CETINJE, Montenegro (AP) – Several thousand people demonstrated on Sunday in Montenegro for the planned inauguration of the new head of the Serbian Orthodox Church in the small Balkan state.

Ethical tensions are related to the planned ceremony for Metropolitan Bishop Joanikije II. The protesters in Montenegro’s former capital Cetinje, where the inauguration is due to take place on September 5, waved Montenegrin flags and chanted slogans against the country’s government, accusing them of being pro-Serbian to be.

Hundreds of police officers were on duty in the city and the US embassy warned Americans to avoid the protest.

Despite being asked to respect COVID-19 health measures, most of the protesters did not wear masks while chanting “Treason!” and accuses the government of having created the conditions for the “occupation” of Montenegro by Serbia.

Montenegro declared its independence from the much larger Serbia in 2006. The country is deeply divided between residents who consider themselves Montenegrins and those who deny the existence of the Montenegrin nation. About 30% of the country’s 600,000 residents identify as Serbs.

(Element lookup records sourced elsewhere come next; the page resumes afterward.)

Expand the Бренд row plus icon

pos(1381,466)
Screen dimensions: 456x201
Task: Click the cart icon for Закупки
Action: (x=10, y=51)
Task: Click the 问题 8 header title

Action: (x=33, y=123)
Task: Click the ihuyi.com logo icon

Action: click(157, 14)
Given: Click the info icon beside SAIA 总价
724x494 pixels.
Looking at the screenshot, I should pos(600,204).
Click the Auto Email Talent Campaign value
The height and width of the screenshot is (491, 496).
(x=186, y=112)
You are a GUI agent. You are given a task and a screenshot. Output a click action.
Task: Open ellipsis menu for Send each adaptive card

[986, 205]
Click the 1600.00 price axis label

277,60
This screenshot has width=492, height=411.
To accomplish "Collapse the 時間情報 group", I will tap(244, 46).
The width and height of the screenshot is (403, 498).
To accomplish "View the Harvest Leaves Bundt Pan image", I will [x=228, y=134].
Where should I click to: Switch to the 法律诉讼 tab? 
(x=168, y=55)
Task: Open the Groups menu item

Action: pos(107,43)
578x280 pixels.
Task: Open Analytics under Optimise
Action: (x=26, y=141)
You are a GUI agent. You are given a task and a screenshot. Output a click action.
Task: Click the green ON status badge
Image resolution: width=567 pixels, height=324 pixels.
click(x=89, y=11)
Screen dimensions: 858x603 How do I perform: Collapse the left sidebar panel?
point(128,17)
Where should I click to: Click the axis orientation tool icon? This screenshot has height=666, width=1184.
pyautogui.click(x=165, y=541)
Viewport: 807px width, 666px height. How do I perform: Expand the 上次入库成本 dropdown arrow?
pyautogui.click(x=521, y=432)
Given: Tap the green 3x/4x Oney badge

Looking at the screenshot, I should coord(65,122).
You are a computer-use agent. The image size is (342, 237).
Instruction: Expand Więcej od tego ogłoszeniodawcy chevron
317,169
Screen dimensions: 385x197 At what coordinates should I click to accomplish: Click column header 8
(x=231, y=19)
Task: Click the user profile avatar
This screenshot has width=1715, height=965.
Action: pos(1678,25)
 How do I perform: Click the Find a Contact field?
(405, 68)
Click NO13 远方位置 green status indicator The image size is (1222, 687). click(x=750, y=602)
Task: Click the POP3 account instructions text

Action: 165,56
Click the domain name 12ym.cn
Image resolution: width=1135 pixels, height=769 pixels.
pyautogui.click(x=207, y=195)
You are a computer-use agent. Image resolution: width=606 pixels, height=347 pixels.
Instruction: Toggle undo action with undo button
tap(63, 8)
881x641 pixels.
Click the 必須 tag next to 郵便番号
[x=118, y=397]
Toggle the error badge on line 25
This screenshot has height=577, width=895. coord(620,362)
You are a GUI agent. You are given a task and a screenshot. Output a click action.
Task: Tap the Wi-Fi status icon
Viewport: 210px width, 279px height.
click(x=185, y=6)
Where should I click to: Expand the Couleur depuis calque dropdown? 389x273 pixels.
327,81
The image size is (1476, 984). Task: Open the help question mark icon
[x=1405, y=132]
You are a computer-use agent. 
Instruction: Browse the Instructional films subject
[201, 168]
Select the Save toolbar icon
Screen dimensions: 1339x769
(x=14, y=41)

Joanikije II succeeds the previously highest-ranking cleric of the Serbian Church in Montenegro, Metropolitan Bishop Amfilohije, who died of a coronavirus infection in October. The inauguration ceremony takes place in the Cetinje Monastery, which is considered the historical cradle of the Montenegrin statehood.

Protest leaders said they are against the appointment of a new church leader, but against his enthronement in a shrine symbolizing Montenegro’s centuries-old struggle for sovereignty and independence.

“We will not allow any further desecration of Montenegrin shrines by those who do not recognize Montenegro as a state and Montenegrins as a nation,” Predrag Vusurovic, a protest organizer, told the crowd.

Joanikije said in a statement that it was “a shame” that his inauguration was being questioned.

“I am not sent by the Church in Serbia or the state,” he said. “I am not a foreigner. I was born in Montenegro, I am a citizen of this country.”

The Serbian Orthodox Church, the largest religious institution in Montenegro, played a key role in a movement that helped defeat a longstanding pro-Western government over the past year. The church protested for months against alleged plans by this government to take its property, which was denied by Montenegrin officials.

The former government had diverted Montenegro from both Serbian and Russian influence. The Adriatic nation joined NATO in 2017 and is aiming for membership in the European Union.

Dusan Stojanovic contributed from Belgrade, Serbia.